La presencia del rey hubiera sido un mensaje contundente contra esas derivas tan negativas. ¿Pesó más el enfriamiento de las relaciones franco-marroquíes desde hace un año? ¿Fueron los temores a que un pronunciamiento hubiera servido para que cuestionasen su carácter de emir Al Muminín, de jefe religioso, nuevos sectores del país, provocando o “justificando” más radicalización? Hubiera debido, tal vez, estar en esta ocasión privilegiada por encima de estas contingencias, para hacer una pedagogía indispensable en cualquier país musulmán, y necesaria para evitar las amalgamas que los islamófobos se encargan de azuzar, identificando violencia e islam.

La ausencia del Marruecos oficial en el cortejo parisiense, donde el ministro de Asuntos Exteriores, Salaheddin Mezuar, no participó pese a estar en París, con el pretexto de que acudirían “pancartas blasfematorias”, fue, en mi opinión, una importante ocasión perdida, una torpe repetición de la política de “silla vacía” que Marruecos practica también en otros ámbitos.
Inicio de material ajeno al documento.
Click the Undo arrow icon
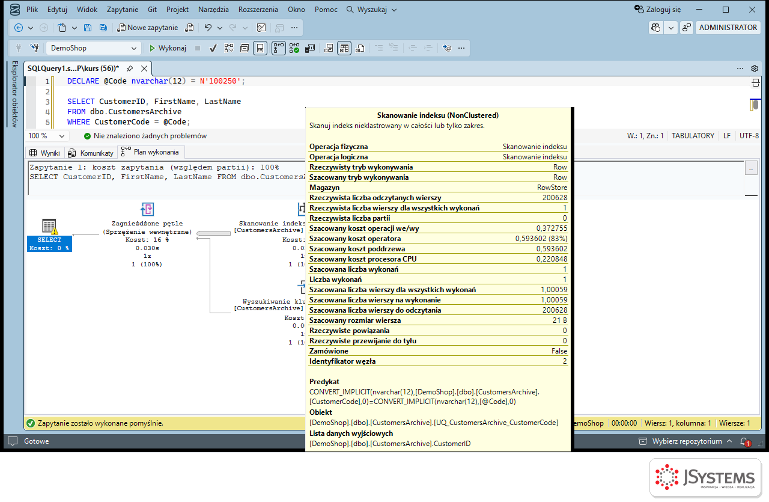 click(208, 28)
La ausencia del ministro de Exteriores marroquí revela un malestar interior en su país. El mismo desplazamiento a Francia en lugar del primer ministro, Abdelilah Benkirán, indica que este o no quiso o no se atrevió a ostentar una representación que le hubiera creado problemas ante sectores importantes de su electorado: vigilado de cerca, como está, por el muy conservador Movimiento Unicidad y Reforma (MUR) que ejerce de comisariado político-religioso de su Partido de la Justicia y del Desarrollo (PJD). Partido que en 2005, cuando estalló el asunto de las caricaturas de Mahoma, lanzó una campaña contra el semanario Le Journal Hebdomadaire de Casablanca por haber publicado una simple foto de un lector del diario danés con las controvertidas caricaturas que, por lo demás, aparecían borrosas para no ofender a nadie. Y este mismo partido, hoy en el Gobierno y por entonces en la oposición, hizo fracasar la propuesta de inclusión de un artículo en la nueva constitución de 2011 en el que se defendía la libertad de conciencia, con la amenaza de votar en contra en el referéndum constitucional.
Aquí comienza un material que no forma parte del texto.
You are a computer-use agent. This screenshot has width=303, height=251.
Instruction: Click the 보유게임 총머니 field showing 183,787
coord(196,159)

Son muchos los juegos de equilibrios que se hacen en nuestro vecino país del sur en este crucial tema de lo religioso. Muchas las contemplaciones, incluso desde la más alta instancia religiosa —el propio monarca—, para atraer hacia un islam de tolerancia a sectores del salafismo que no hace mucho llamaban a la violencia. En esa dirección el propio Mohamed VI acudió en Tánger en abril pasado a una prédica del otrora salafista radical Fizazi, en un ejercicio no exento de riesgos y ambigüedades.
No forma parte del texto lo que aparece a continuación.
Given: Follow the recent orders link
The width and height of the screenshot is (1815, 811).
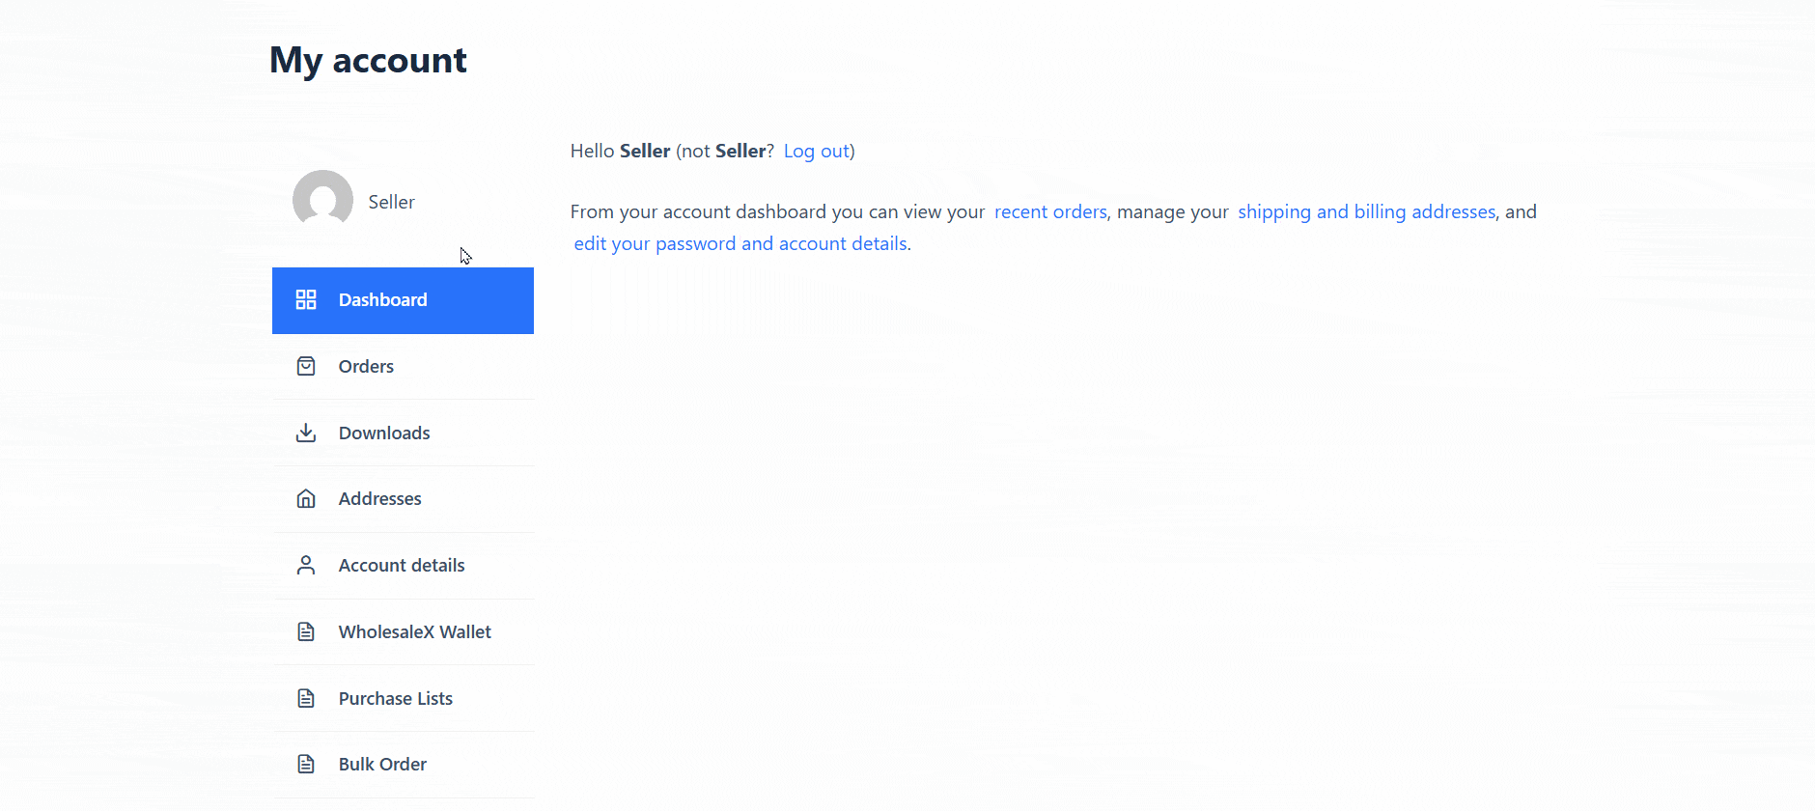Looking at the screenshot, I should pyautogui.click(x=1050, y=212).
La presencia en los Gabinetes de la última década de un ministro de soberanía para Asuntos Religiosos como Ahmed Taufik, defensor del sufismo como vía de un islam-espiritualidad frente a un islam politizado, indica hacia dónde quisiera encaminar el monarca marroquí el islam en su país. Lo que ocurre es que esta vía, para dar frutos, sólo será a muy largo plazo. Porque, como ha dicho recientemente en un artículo Abdennour Bidar tras los acontecimientos de París, esta vía exigiría paralelamente reformar la educación, inculcar el respeto al otro, la tolerancia con el diferente, escapar al dogmatismo.

Mientras, la persistencia de la miseria en las periferias de las ciudades y la reincidente actualidad internacional, con episodios como las sucesivas razzias sobre Gaza o conflictos como los de Siria e Irak, y los modelos cerrados que las televisiones digitales importan cada día de un Oriente cada día más arcaizante, parecen ser más rápidos en atraer hacia la radicalización a ciertos jóvenes envenenados con la obsesión de una supuesta liberación por la yihad global.

Quizás por todo ello hubiera sido importante que el propio rey, o al menos su Gobierno, hubieran dejado de lado ciertas consideraciones coyunturales para desfilar junto a tantos otros dignatarios del mundo en favor de las libertades de todos, contribuyendo de camino a hacer comprender que el humor de Charlie Hebdo no es ni nocivo ni peligroso y que su corrosividad sólo es un antídoto contra todos los fanatismos.

Bernabé López García es catedrático honorario de Historia del Islam contemporáneo en la Universidad Autónoma de Madrid.